# Directions
Would you copy out, exactly as written, each line from the one containing "Task: Open the Rigas Futbola Skola team link" to the end of the records below?

# Data for this exercise
=== Begin Enclosure ===
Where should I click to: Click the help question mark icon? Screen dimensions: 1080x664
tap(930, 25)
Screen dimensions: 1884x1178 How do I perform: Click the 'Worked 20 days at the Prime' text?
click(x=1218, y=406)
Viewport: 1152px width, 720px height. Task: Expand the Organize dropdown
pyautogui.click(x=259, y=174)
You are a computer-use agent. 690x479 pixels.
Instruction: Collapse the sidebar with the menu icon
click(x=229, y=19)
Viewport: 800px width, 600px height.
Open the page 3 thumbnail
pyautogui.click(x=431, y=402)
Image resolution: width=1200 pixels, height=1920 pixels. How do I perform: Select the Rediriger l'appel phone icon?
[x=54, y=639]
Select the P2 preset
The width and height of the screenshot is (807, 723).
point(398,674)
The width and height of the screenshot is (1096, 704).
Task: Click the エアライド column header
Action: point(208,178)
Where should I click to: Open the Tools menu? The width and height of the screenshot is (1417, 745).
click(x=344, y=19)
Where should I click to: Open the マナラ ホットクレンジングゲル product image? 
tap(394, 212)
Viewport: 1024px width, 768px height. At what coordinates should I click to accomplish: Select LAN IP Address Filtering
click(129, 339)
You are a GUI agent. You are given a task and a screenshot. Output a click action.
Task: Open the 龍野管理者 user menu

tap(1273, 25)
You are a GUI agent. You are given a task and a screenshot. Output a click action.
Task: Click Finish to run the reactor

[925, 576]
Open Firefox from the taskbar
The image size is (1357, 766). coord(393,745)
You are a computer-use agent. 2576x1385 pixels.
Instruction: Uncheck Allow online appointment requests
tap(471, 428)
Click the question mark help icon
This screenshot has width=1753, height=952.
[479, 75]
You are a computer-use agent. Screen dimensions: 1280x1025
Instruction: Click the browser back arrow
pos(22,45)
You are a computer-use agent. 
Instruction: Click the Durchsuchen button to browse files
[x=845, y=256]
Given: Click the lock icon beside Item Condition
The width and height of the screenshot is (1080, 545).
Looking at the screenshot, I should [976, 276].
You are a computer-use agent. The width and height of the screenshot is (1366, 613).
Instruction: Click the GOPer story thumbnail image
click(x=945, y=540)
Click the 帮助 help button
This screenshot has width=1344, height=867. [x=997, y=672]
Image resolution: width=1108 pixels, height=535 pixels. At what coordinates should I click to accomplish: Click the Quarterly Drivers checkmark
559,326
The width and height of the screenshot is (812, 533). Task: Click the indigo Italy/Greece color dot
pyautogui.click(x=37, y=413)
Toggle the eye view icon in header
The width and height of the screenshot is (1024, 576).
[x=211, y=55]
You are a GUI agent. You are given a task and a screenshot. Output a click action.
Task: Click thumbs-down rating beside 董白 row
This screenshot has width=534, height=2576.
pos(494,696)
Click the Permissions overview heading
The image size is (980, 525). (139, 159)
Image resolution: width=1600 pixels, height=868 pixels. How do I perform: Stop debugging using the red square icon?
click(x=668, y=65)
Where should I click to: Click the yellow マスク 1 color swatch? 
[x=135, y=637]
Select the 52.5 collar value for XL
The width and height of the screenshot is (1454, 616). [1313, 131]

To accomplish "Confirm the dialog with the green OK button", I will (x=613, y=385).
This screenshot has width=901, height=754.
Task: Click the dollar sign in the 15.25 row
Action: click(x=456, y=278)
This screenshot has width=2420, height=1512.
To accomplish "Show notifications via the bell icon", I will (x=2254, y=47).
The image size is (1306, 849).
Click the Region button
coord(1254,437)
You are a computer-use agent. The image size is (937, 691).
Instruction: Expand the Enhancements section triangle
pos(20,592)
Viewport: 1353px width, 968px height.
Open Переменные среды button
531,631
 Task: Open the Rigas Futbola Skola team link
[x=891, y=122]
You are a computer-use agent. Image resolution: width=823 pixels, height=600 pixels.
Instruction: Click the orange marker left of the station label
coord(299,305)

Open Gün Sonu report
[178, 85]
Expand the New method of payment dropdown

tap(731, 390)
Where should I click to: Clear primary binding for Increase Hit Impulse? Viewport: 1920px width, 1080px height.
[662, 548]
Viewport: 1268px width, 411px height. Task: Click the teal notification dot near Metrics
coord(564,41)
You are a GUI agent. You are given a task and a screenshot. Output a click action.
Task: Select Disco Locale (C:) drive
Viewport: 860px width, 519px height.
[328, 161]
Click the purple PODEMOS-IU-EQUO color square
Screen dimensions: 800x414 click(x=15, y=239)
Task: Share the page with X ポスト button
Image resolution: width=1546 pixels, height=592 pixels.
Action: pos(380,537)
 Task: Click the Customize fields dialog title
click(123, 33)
=== End Enclosure ===
# Solved problem
 Task: Open the Rigas Futbola Skola team link
[x=891, y=122]
You are a computer-use agent. Image resolution: width=823 pixels, height=600 pixels.
Instruction: Click the orange marker left of the station label
coord(299,305)

Open Gün Sonu report
[178, 85]
Expand the New method of payment dropdown

tap(731, 390)
Where should I click to: Clear primary binding for Increase Hit Impulse? Viewport: 1920px width, 1080px height.
[662, 548]
Viewport: 1268px width, 411px height. Task: Click the teal notification dot near Metrics
coord(564,41)
You are a GUI agent. You are given a task and a screenshot. Output a click action.
Task: Select Disco Locale (C:) drive
Viewport: 860px width, 519px height.
[328, 161]
Click the purple PODEMOS-IU-EQUO color square
Screen dimensions: 800x414 click(x=15, y=239)
Task: Share the page with X ポスト button
Image resolution: width=1546 pixels, height=592 pixels.
Action: pos(380,537)
 Task: Click the Customize fields dialog title
click(123, 33)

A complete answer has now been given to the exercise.